Ventura County was already in an economically vulnerable place when the pandemic hit, according to the latest report from California Lutheran University’s Center for Economic Research and Forecasting.
CLU CERF presented its research and findings in a live webcast on Nov. 5, focusing on where the county has been, where it is now and where it is going. The center’s economists also asked almost a dozen experts to weigh in on topics like the election, where the county was before and where it will be after COVID-19, what the road to recovery will look like and what the future might look like for the nation, state and county.
Matthew Fienup, CERF’s executive director, said the county’s population has been declining since 2016. More people have been leaving Ventura County than coming into it, and that trend became especially pronounced in the wake of the Thomas and Woolsey fires in 2017 and 2018.
Economic opportunity in the county was also decreasing.

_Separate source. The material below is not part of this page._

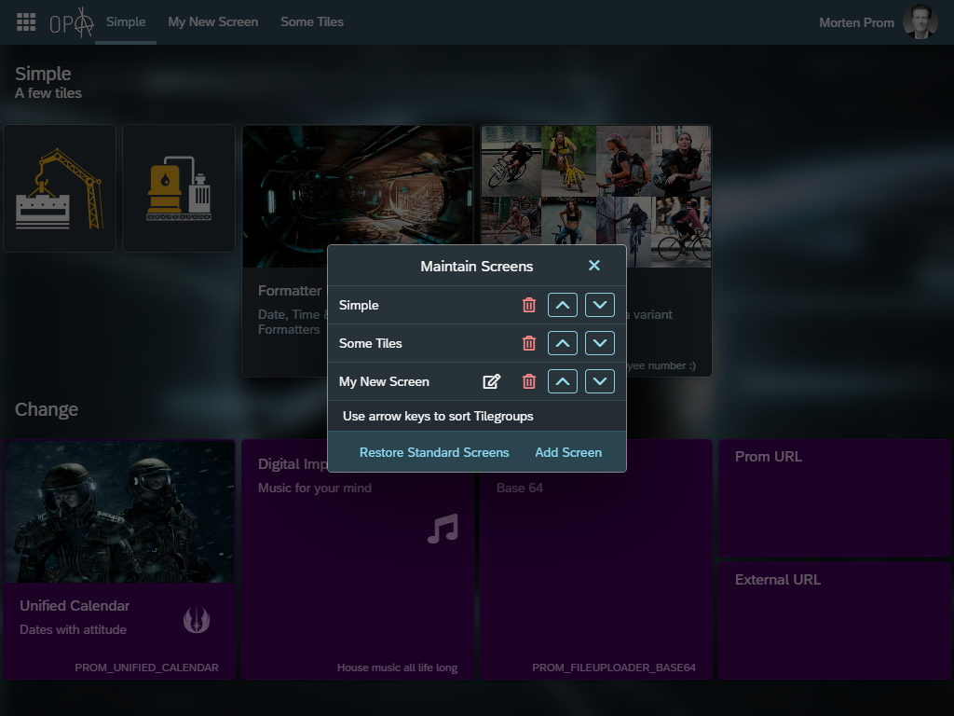954x716 pixels.
Task: Click trash icon for My New Screen
Action: [529, 381]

Ventura County’s labor market has been experiencing a loss of high-paying jobs, including goods-producing jobs, for almost 12 years. These jobs have been leaving the county and often the state to find places where the cost of business is lower and the environment is friendlier.
However, COVID-19 may have flipped the trend on its head. Dan Hamilton, the director of economics for CERF, said he has seen a recent housing boom. In September, the county’s housing market saw sales jump more than 20%, reaching a volume he said the county has not seen in more than three years.

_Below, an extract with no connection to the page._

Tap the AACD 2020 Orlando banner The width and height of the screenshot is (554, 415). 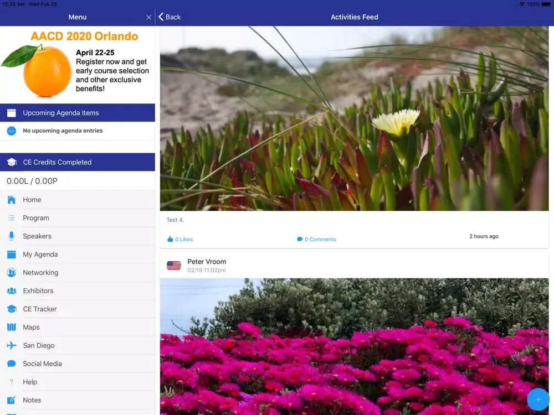tap(78, 64)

It was the best September since 2006, during the housing boom that preceded the Great Recession. The county’s median home price value, $664,000, is now at an all-time high.
Homes are also spending less time on the market, typically about a month on the market, and the Ventura County housing market only has about two months of available inventory. Hamilton said the data gives weight to the idea that people from Los Angeles are willing to spend a little more time in traffic and relocate to Ventura.
“It could be the case that city managers and county policy makers are sitting on the edge of a golden opportunity,” Hamilton wrote in his report. “With urban flight apparently coming our way, the demand for economic development and the demand for residential and industrial real estate development could be a way to jump-start economic activity. If we do not take advantage of this situation, slow growth and high home prices will continue.”